Justice for Indigenous Peoples

Before the European settlers arrived, it was the Wampanoag who drank from the life-giving Pocahontas Spring in Lynnfield, Massachusetts.

They saw the spring as a sacred part of nature to be venerated for the gift it so freely provided.

The name of the spring still calls to mind the Native Americans who first drank its waters and stands as a positive example of reconciling with the past to create a future that honors indigenous rights

Pocahontas Spring, which was once the site of a massacre of indigenous people, provides a clear example out of thousands of what happened when the Europeans colonized the Americas. History is always personal, so focusing on this example helps to us to better envision and acknowledge the injustices that occured in our own backyard and how many similar instances occurred across the United States.

Boston Clear Water Company (BCW), which currently stewards the spring, has not forgotten these injustices, and has taken its water (now labeled vortex energy due to the energetic properties of its mineral content) to Native tribes like the Mohawk. BCW has also aided protestors at Standing Rock to fight against the Dakota Access Pipeline and most recently aided the efforts to stop the Line 3 pipeline in Minnesota. Pocahontas Spring is so much more than just a place; it is a symbol of the water which flows and beats like a heart below the earth to sustain life. BCW’s mission is to support the well-being of all by protecting all the waters of the world.

Respecting indigenous peoples and their stewardship for mother nature is a deeply held value at Pocahontas Spring.
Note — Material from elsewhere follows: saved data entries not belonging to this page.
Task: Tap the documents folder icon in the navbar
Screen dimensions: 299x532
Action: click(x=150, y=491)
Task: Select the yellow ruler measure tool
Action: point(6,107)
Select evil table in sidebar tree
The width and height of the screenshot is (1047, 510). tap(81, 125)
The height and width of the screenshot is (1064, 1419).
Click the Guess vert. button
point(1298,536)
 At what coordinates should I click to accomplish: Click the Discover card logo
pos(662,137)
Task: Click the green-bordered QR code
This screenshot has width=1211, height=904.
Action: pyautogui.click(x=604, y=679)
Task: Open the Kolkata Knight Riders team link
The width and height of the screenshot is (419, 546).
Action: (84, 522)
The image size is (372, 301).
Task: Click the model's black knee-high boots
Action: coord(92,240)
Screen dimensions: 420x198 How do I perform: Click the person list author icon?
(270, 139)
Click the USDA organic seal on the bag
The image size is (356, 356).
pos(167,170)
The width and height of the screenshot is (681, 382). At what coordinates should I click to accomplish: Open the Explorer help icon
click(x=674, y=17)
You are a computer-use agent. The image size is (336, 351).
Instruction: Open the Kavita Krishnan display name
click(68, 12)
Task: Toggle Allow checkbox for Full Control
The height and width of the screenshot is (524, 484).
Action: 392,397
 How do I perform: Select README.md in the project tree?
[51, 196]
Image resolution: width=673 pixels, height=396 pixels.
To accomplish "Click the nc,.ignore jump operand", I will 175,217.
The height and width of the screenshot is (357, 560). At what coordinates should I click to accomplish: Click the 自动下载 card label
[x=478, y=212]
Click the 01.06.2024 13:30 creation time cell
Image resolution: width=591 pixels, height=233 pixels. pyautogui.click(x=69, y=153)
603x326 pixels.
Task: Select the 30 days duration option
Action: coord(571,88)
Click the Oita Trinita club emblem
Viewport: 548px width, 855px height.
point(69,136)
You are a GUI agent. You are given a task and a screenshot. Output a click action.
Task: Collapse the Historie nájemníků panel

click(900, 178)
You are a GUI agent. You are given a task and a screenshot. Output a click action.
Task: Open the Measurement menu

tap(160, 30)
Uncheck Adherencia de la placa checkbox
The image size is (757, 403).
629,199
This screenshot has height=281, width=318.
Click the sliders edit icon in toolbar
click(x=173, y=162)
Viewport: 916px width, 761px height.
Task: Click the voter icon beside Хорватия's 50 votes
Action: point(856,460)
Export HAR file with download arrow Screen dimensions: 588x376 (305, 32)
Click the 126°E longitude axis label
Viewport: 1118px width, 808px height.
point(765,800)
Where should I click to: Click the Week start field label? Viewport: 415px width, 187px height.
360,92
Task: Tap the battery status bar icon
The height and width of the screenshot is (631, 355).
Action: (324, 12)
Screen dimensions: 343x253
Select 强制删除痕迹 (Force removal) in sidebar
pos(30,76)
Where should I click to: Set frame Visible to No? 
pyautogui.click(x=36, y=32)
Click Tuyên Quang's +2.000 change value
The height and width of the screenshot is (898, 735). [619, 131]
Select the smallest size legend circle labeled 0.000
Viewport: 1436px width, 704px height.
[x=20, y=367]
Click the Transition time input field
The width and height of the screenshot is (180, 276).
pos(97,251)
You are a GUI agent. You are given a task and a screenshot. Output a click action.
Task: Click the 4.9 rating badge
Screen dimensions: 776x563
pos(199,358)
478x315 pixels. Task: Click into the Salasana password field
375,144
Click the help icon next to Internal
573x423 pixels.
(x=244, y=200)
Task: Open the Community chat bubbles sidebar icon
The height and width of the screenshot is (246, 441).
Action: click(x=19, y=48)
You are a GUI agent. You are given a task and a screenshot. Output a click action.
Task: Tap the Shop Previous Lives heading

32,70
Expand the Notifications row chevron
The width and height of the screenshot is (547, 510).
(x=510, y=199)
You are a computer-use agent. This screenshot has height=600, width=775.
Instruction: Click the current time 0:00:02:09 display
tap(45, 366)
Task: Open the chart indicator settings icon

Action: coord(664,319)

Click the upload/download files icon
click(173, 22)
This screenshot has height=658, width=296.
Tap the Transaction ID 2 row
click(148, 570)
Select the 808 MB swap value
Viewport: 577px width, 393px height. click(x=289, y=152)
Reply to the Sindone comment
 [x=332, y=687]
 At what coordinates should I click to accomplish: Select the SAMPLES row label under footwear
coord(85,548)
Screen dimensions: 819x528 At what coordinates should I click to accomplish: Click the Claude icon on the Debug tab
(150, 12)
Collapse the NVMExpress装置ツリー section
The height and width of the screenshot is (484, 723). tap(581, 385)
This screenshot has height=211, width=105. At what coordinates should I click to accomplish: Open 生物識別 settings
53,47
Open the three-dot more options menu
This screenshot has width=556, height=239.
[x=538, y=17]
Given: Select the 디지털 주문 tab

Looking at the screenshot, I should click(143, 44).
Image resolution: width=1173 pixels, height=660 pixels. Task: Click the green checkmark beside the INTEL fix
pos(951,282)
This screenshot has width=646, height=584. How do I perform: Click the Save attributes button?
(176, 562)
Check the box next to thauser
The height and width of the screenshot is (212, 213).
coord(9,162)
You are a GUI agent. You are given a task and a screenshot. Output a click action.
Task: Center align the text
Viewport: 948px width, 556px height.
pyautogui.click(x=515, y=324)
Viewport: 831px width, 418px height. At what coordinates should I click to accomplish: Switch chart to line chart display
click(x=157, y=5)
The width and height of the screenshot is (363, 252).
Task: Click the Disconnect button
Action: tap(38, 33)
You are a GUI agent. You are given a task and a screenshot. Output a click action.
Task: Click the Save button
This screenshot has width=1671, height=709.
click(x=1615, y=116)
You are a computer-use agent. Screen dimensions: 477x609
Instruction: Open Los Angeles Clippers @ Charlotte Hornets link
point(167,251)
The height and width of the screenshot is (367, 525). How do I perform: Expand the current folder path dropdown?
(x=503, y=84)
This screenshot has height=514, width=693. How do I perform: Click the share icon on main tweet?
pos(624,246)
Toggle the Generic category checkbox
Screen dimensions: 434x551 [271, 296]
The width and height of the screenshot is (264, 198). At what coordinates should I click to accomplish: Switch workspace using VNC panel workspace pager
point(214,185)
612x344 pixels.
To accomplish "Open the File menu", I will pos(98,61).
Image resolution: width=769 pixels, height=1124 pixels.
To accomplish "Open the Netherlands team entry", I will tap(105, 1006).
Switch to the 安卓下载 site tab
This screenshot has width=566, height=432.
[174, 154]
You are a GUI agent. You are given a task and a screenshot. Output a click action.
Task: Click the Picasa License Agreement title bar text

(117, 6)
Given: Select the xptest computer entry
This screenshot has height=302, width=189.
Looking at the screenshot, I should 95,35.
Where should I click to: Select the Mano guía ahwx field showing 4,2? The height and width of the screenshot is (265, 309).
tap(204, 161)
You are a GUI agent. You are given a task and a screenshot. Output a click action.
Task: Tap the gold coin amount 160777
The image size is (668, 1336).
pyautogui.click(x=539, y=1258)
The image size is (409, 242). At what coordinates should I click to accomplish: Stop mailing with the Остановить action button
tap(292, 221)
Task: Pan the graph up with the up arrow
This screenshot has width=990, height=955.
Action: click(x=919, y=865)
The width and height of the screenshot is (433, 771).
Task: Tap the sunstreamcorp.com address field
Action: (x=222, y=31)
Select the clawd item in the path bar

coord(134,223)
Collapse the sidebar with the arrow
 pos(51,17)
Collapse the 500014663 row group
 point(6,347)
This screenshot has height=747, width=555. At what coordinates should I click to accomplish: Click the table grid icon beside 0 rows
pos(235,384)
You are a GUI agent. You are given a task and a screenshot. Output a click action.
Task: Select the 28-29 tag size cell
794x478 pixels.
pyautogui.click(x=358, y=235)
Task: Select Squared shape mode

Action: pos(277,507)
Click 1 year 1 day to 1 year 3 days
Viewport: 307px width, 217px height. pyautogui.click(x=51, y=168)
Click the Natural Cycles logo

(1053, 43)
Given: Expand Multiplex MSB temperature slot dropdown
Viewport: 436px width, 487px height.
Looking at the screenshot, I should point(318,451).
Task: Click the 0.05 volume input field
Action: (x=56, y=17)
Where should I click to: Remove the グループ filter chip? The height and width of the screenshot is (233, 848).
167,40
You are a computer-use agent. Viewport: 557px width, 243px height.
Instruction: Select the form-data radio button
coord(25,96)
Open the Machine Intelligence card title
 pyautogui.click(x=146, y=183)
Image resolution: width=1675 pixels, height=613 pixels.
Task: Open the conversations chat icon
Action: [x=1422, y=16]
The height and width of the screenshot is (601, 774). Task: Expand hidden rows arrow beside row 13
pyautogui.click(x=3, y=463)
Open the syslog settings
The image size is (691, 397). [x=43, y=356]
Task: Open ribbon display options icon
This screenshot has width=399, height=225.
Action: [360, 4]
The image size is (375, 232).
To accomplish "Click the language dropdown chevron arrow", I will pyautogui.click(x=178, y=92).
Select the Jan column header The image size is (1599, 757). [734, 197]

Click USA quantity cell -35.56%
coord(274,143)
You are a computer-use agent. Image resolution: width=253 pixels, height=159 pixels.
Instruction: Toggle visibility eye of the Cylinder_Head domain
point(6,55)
Indigenous cultures around the world have lived sustainably for millennia. While no culture is without its conflicts, it can be said that the Native Americans lived in greater harmony with the land than their European counterparts. When the Europeans came to America, they claimed the lands of indigenous people through the doctrine of terra nullius. This Latin expression translates to "land belonging to nobody" and is used in international law to describe territory which has never been subject to the sovereignty of any state, or over which any prior sovereign has expressly or implicitly relinquished. However, the Native Americans were sovereign over their lands and waters.


They saw it as their duty to be faithful stewards and respect the Earth. But by invoking terra nullius, the new European settlers were using a convenient legal fiction to seize indigenous lands. The racism inherent in terra nullius land claims goes back to Pope Urban II’s 1095 Papal Bull called Terra Nullius, which approved the seizure by European princes of land belonging to non-Christians. So since indigenous people were not Christian, they were seen as subhuman and any manner of harm could be done to them. Moreover, they spoke different languages and had browner so they were not afforded rights or any legal protection.

Even the positively named laws affecting natives were horribly devastating to them. For example, the California Legislature passed the Act for the Government and Protection of Indians in 1850 that enabled whites to legally enslave Native people including children.


At this time, Peter Hardeman Burnett, a former slaveholder and the first elected governor of California stated in a speech to the legislature “that a war of extermination will continue to be waged between the races until the Indian race becomes extinct must be expected.


While we cannot anticipate this result but with painful regret, the inevitable destiny of the race is beyond the power or wisdom of man to avert.” The roots of white supremacy are still firmly entrenched in our country. It is up to us to undo the damage done by virulent racism and create a more just world that provides restitution to indigenous people for the injustices perpetrated against them in the past.


The legal persecution of has a long, tragic history. From massacres, land seizures, and broken treaties to the Trail of Tears and Broken Treaties to Indian Boarding schools that assimilated native children into the dominant white culture. As Cherokee Elder Dhyani Ywahoo states, “In these times, Native American people are confronted daily with cultural and physical genocide. At this very moment, the Native People of this hemisphere are pawns in the multinational corporations’ concept of progress and profits. May you consider the mass relocations of Native Americans in North America and the frightening genocide of the Native people in Central America, and recognize this cruelty could also happen in your neighborhood if we as human beings allow our hearts to be hardened to the suffering of any of our relatives.” She described the Trail of Tears as “An indication of dark times for the mind of all human beings, the beginning of a final cycle of purification. In this era, illusions of domination over the natural world and materialism in place of ethics have choked the lifeline of all.” This is a sober reminder of what is happening now, and the need to protect the native way of life that preserves nature and life over profits and materialism.


While there is much more history to be discussed here, the most pressing consideration is where Native Americans are currently faring the worst and how we can support them. We need to stand with indigenous people to help them protect not only their language and culture, but also retain ownership of their own future.


We advocate working toward this goal in accordance with the Declaration on the Rights of Indigenous Peoples’ principle of free, prior, and informed consent and respect the right of Indigenous peoples to say no to development on their territory.


This Declaration serves as a legal basis for asserting indigenous rights. Amidst many other concerns, there are many battlegrounds where Native American and their allies are fighting to stop dangerous oil and gas pipelines that threaten their water supply such as Line 3 in Minnesota and the Enbridge Line 5 pipeline in Michigan.


Save A Spring is committed to ensuring clean fresh water for indigenous people and all people for generations to come.